Tugas Anda =>
1. Salin bagian teks tentang Pemilu 2024 mulai dari "Kesalahan memilih pemimpin" sampai dengan "agar semakin baik.", termasuk kedua bagian tersebut.
2. Jawablah pertanyaan berikut berdasarkan teks tentang Pemilu 2024.
(a) Apa yang disebut sebagai kunci dalam menghadirkan sosok pemimpin politik yang dilegitimasi oleh rakyat?
(b) Selain berdampak buruk bagi rakyat, apa lagi yang dipertaruhkan jika terjadi kesalahan memilih pemimpin?
(c) Pendidikan politik harus menjadi tanggung jawab siapa, dan pihak mana yang disebut secara khusus?

Blok Teks =>
Dorong Pemilu 2024 Berkualitas dan Demokratis
Tahun politik 2024 merupakan ujian berat dan sesuatu yang tidak bisa kita pandang enteng sebagai masyarakat untuk memilih pemimpin secara langsung. Suara rakyat adalah kunci dalam menghadirkan sosok pemimpin politik yang dilegitimasi oleh rakyat.
Tentu yang paling mendasar dari proses demokrasi ialah bagaimana rakyat mampu menentukan dan memilih para calon pemimpinnya, melihat visi misi dan program jangka panjang serta menjadikan rakyat sebagai orientasi utama.
Kesalahan memilih pemimpin ke depannya akan berdampak buruk tidak saja bagi rakyat melainkan masa depan daerah juga dipertaruhkan. Oleh karena itu, kecerdasan dalam memilih pemimpin dan partisipasi masyarakat sangat dibutuhkan, tentu itu juga meningkatkan kualitas demokrasi agar semakin baik.
Pada dasarnya, kita harus mengenali para figur pemimpin yang akan dipilih nanti, sehingga mampu memperjuangkan aspirasi secara maksimal dan bijaksana dalam mengambil keputusan secara tepat. Tidak seperti membeli kucing dalam karung. Disinilah pendidikan politik menjadi demikian penting apalagi pertarungan ide dan gagasan sangat dibutuhkan untuk memberikan gairah dan sensasi masyarakat semakin antusias.
Pendidikan Politik
Pendidikan politik harus menjadi tanggung jawab semua pihak, khususnya para elite politik yang memiliki kedudukan strategis atau sedang memiliki peran sentral dalam sistem politik. Tanpa terjadinya pendidikan politik yang sehat dan baik, maka dipastikan tidak akan terjadi peningkatan kecerdasan politik publik. Pada akhirnya publik akan selalu terjerumus dalam kesalahan yang sama dari waktu ke waktu dalam menentukan pemimpinnya dan akan selalu dijadikan kambing hitam dalam kepentingan para elite politik, ini kemudian yang mesti kita antisipasi bersama.

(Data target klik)
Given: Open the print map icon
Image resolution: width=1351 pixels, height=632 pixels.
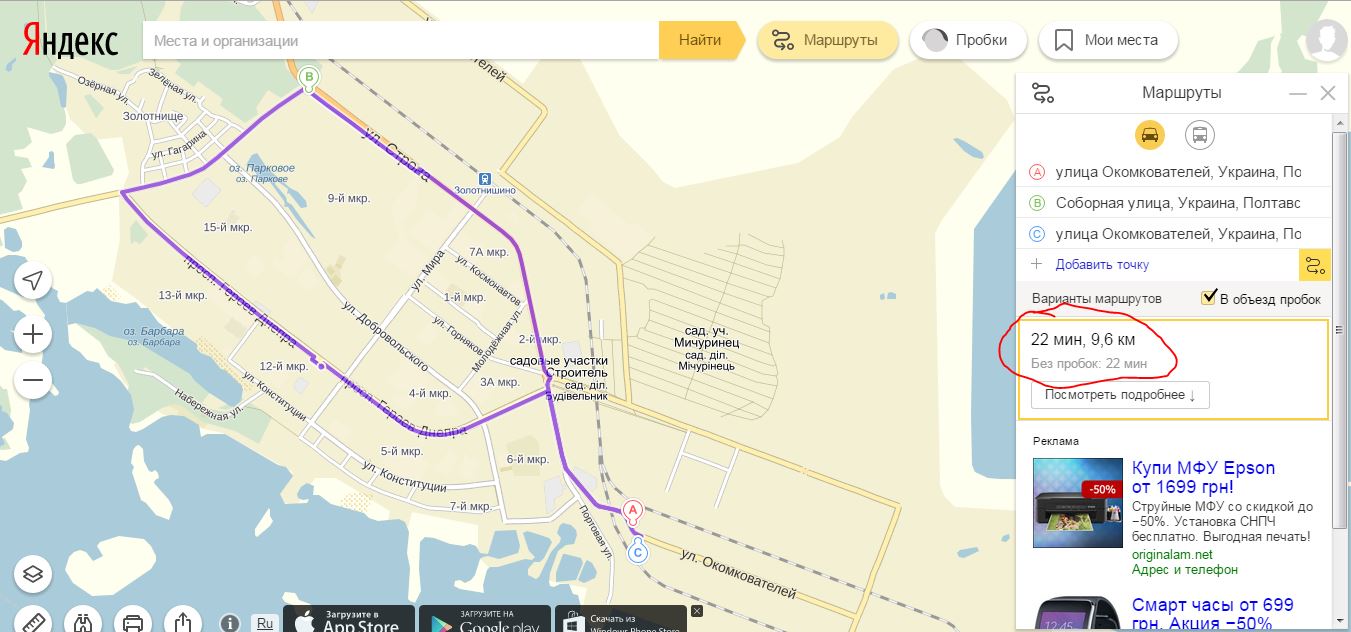Looking at the screenshot, I should coord(133,620).
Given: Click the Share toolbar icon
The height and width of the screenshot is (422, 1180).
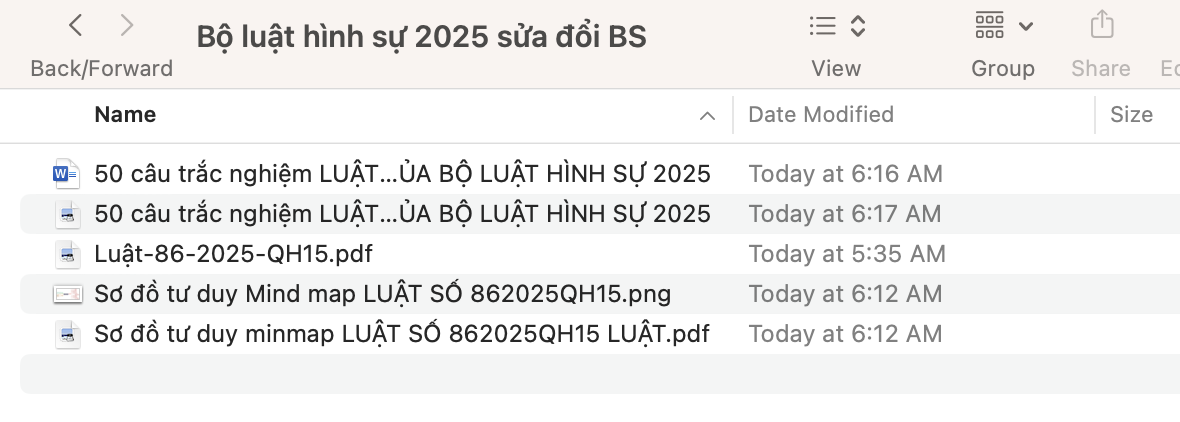Looking at the screenshot, I should pos(1101,26).
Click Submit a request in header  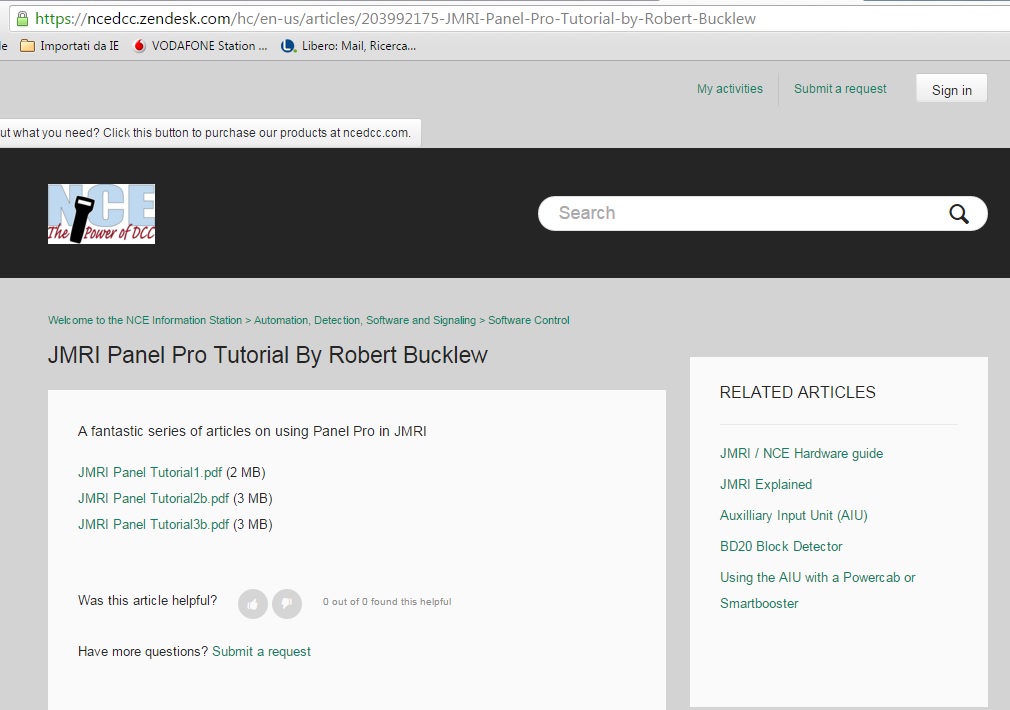click(x=840, y=89)

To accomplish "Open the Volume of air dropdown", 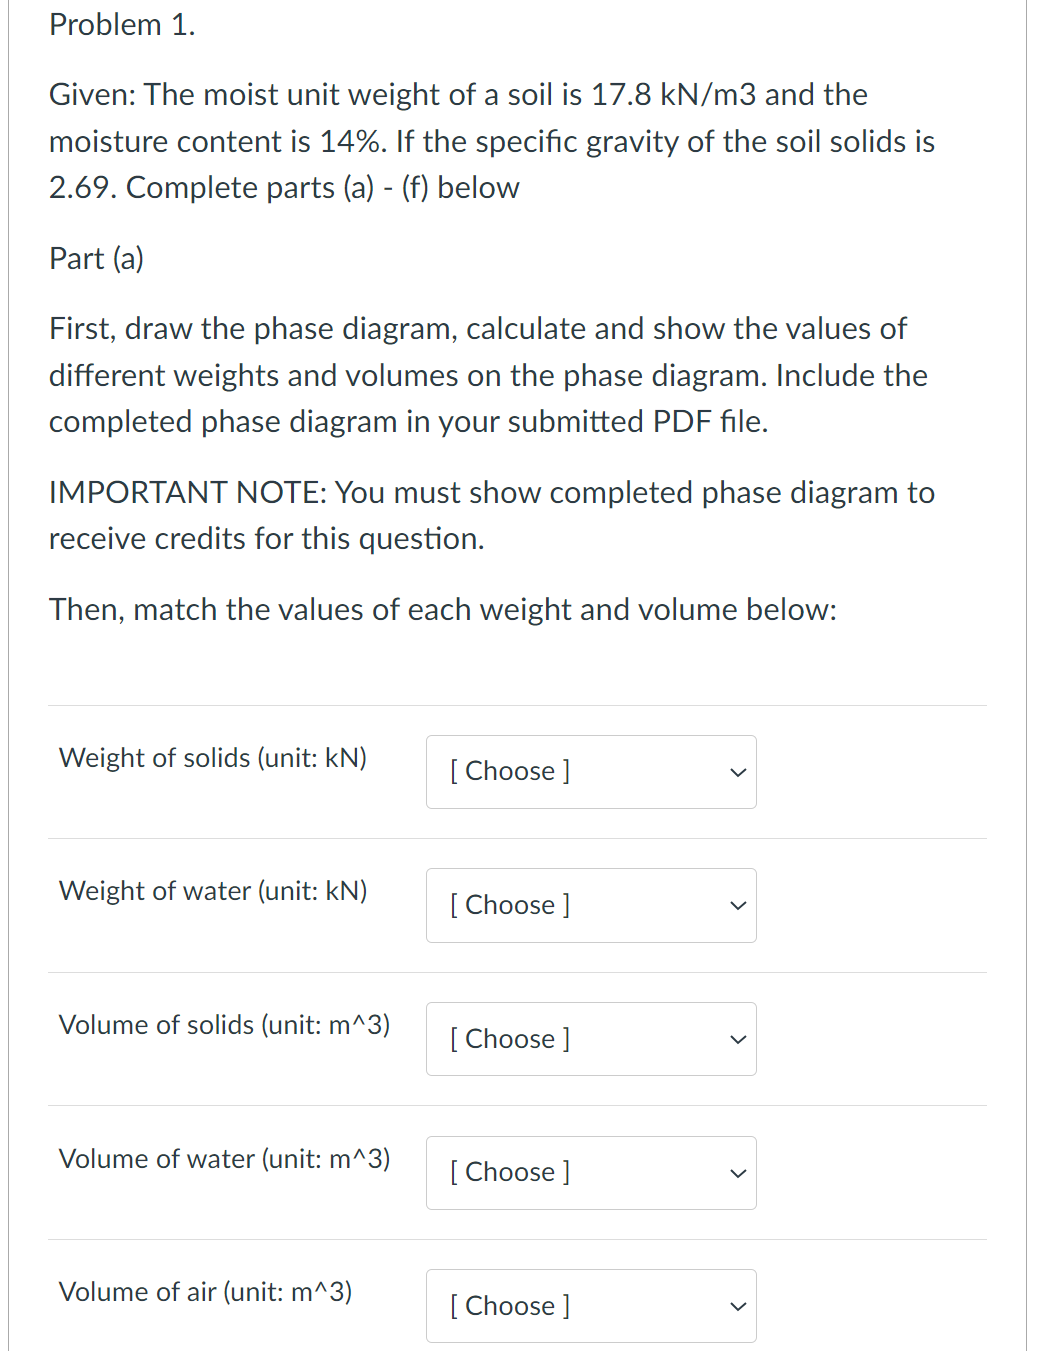I will 590,1306.
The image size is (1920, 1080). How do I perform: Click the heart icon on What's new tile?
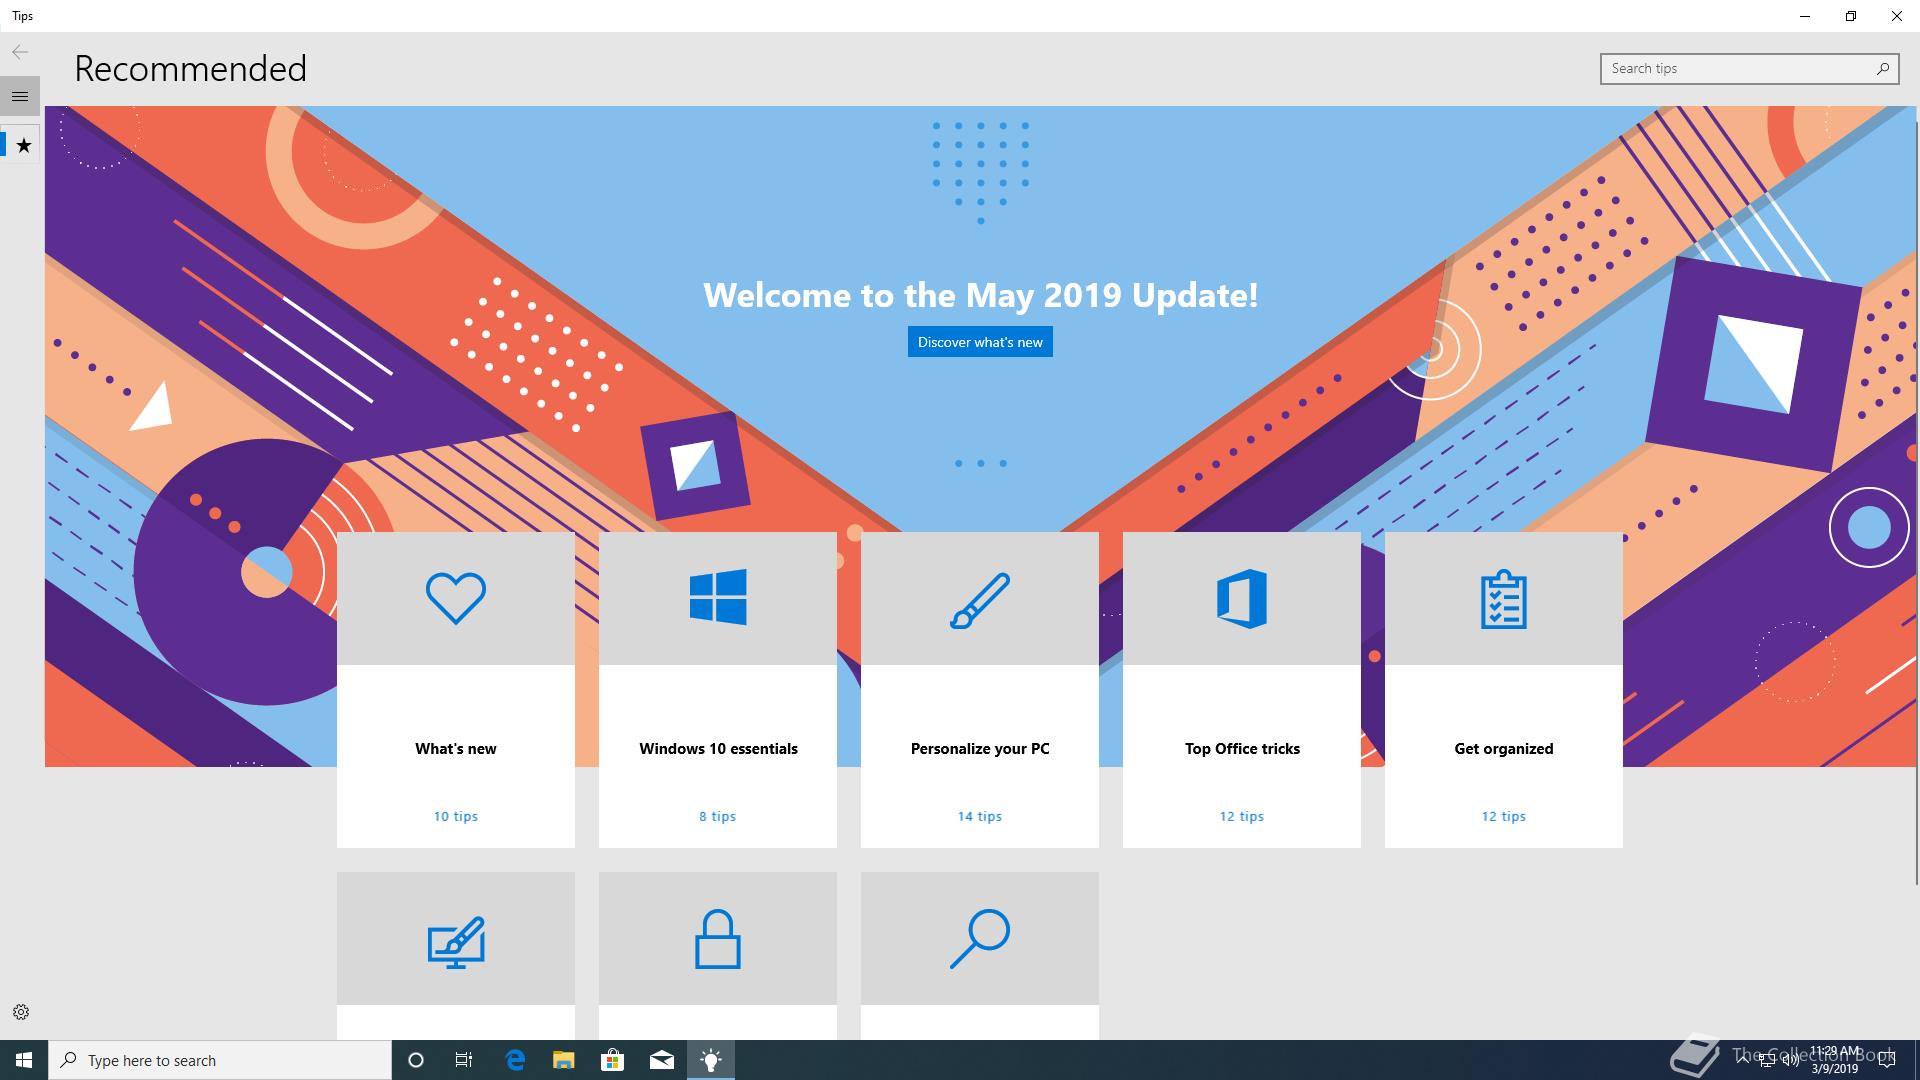click(455, 598)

Hasil yang Diharapkan =>
1.
Kesalahan memilih pemimpin ke depannya akan berdampak buruk tidak saja bagi rakyat melainkan masa depan daerah juga dipertaruhkan. Oleh karena itu, kecerdasan dalam memilih pemimpin dan partisipasi masyarakat sangat dibutuhkan, tentu itu juga meningkatkan kualitas demokrasi agar semakin baik.

2.
(a) Suara rakyat.
(b) Masa depan daerah.
(c) Semua pihak, khususnya para elite politik yang memiliki kedudukan strategis atau sedang memiliki peran sentral dalam sistem politik.